The Women’s Auxilliary joined by the WSCS and the Baptist Women’s Fellowship will sponsor a joint bake sale and bazaar at the Grange on Wednesday and Thursday. Proceeds from this year’s event will go to provide new chalkboards and much needed school supplies for the Elsie hewitt Elementary School. The combined women’s groups also underwrite subsidies for the school’s hot lunch program.

The Fountain Maintenance Group, headed by Angus Fergusson will scrub down the stainless steel monument on Thursday and coat it with a thin polymer for protection during the winter months. The fountain will be turned off on Thursday, but is slated to continue operations on Friday and will run through Halloween before being drained for the winter.

Of course, Friday night will be the traditional big bonfire at the school sports field, followed by a sockhop in the gymnasium. Saturday the Grange will sponsor a Jonah Club Fish Fry, all the fish and chips you can eat for $4.95. Proceeds go to the Historic Preservation of Willow Mills.

The Burning of Grissom Field

Robert Biehl and Frank Lapinski never got along very well. In fact, to see them together would remind you of nothing so much as two wolves circling each other ready to fight. Which was really too bad for Robert, because even though there was only 8 years difference between their ages, Frank was Robert’s history teacher. And football coach. And track coach. And ref for the intramural basketball games. And class sponsor. In other words, there was simply not much way they could avoid each other.

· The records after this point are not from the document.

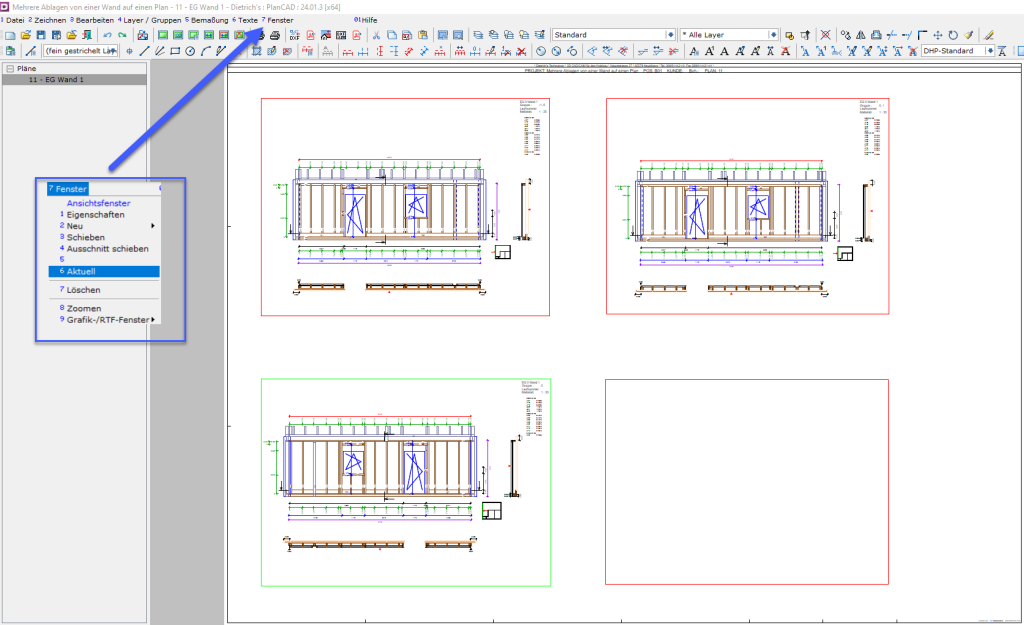Click the DXF export icon

pos(295,35)
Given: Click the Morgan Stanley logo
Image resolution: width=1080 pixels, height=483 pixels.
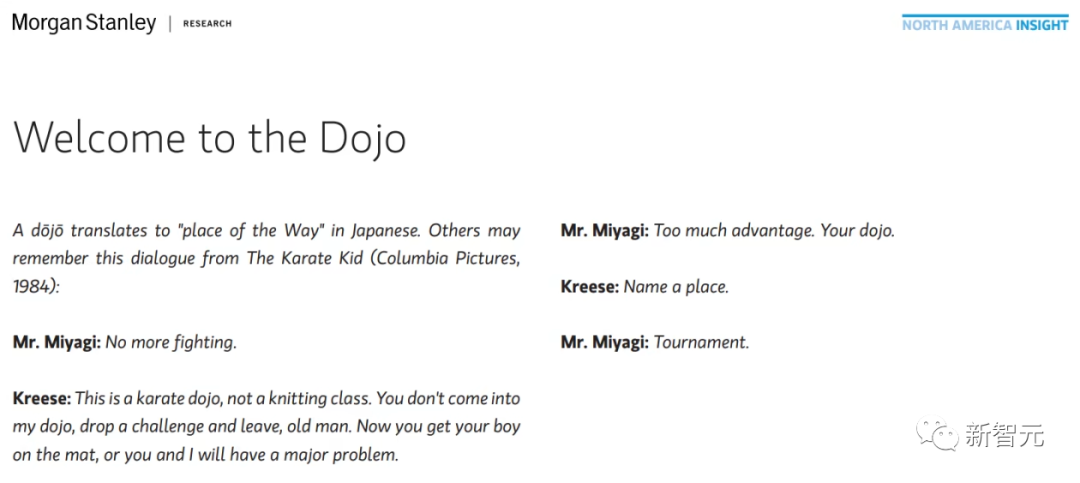Looking at the screenshot, I should point(84,23).
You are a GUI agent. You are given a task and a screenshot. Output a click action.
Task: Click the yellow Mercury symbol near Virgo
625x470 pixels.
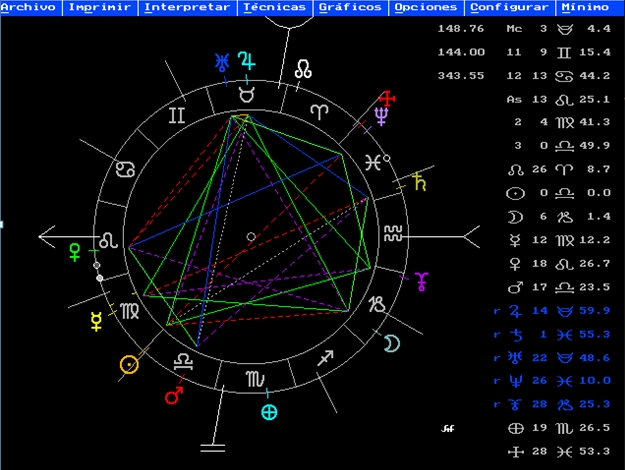pyautogui.click(x=97, y=320)
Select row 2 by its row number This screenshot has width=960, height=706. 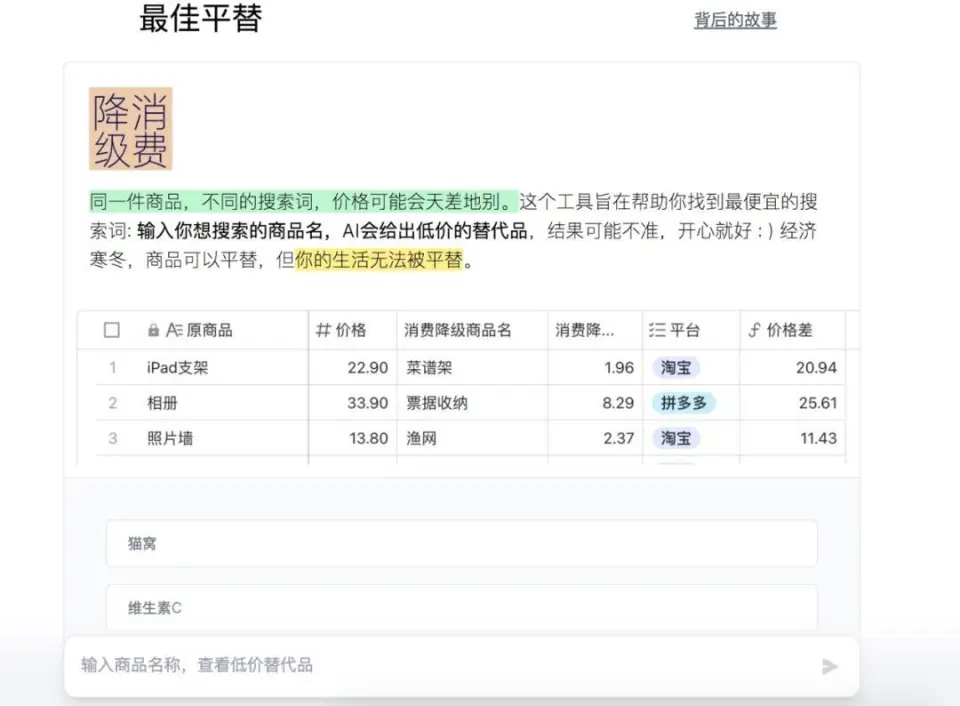coord(113,403)
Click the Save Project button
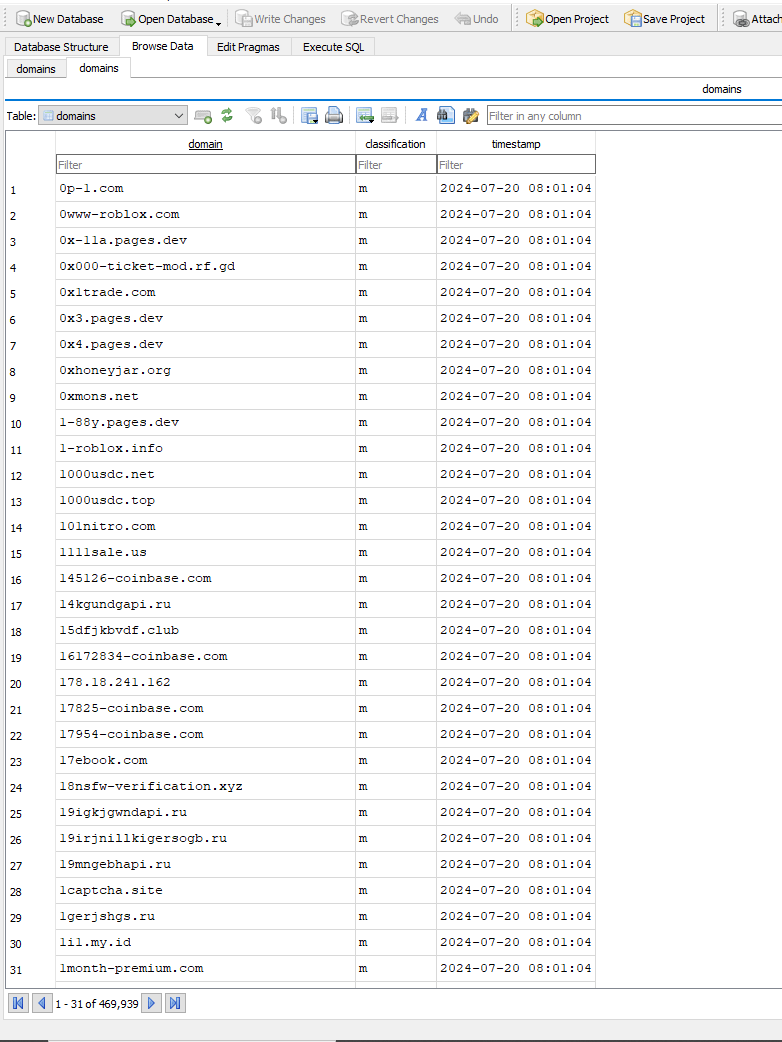Viewport: 782px width, 1042px height. [664, 19]
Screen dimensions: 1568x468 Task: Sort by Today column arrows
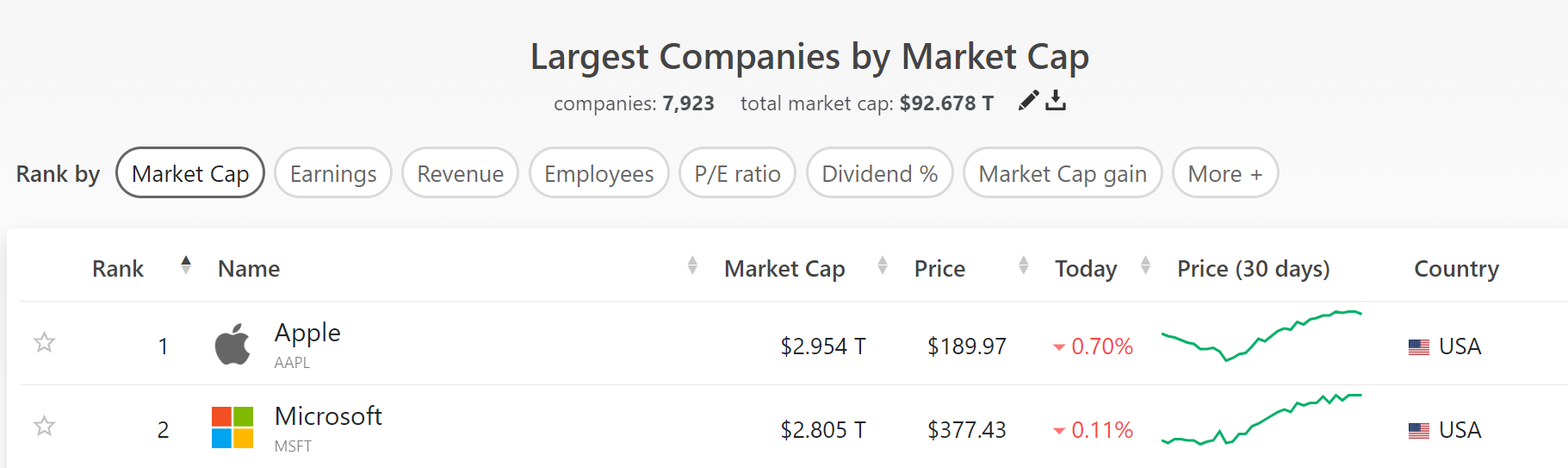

Frank was a first year teacher when Robert entered high school and at first it seemed things would be fine. Robert didn’t play football, but he “managed” the team. That meant that he ran errands, washed towels, packed equipment, striped the field, and generally “did for” the team. And he was pretty good at it, most of the time.

The problems started to arise in Robert’s sophomore year. Coach Lapinski could barely field an entire team for the football season and seemed always to be ragging on Robert to suit up and “join the men.” Robert, on the other hand, was more interested in pursuing his artistic career and would spend a lot of time sketching designs for new mascots or ink “tattoos” for the players. It was near the end of the season when the team made the forty mile bus ride on Saturday morning to North Liberty and the season had been nothing short of miserable. But it got worse for Robert when he stepped off the bus and realize that he’d forgotten the bag of practice balls in the locker room. There was nothing for the team to warm up with.

Lapinski blew up. He told Robert what a miserable failure he was and how he’d never amount to anything. Then he sent him across the field to beg and borrow a few footballs from the opposing coach so his team could warm up. It wasn’t the end of the humiliation. When they arrived back at school that evening (after a 40-0 loss) Lapinski sent Robert to the track and had him start running laps. Robert balked and Lapinski told him that if he wanted to continue as team manager on his team, or run track, or play intramurals, he’d start running. Well that was too much for Robert and he said some pretty nasty things and turned and walked off.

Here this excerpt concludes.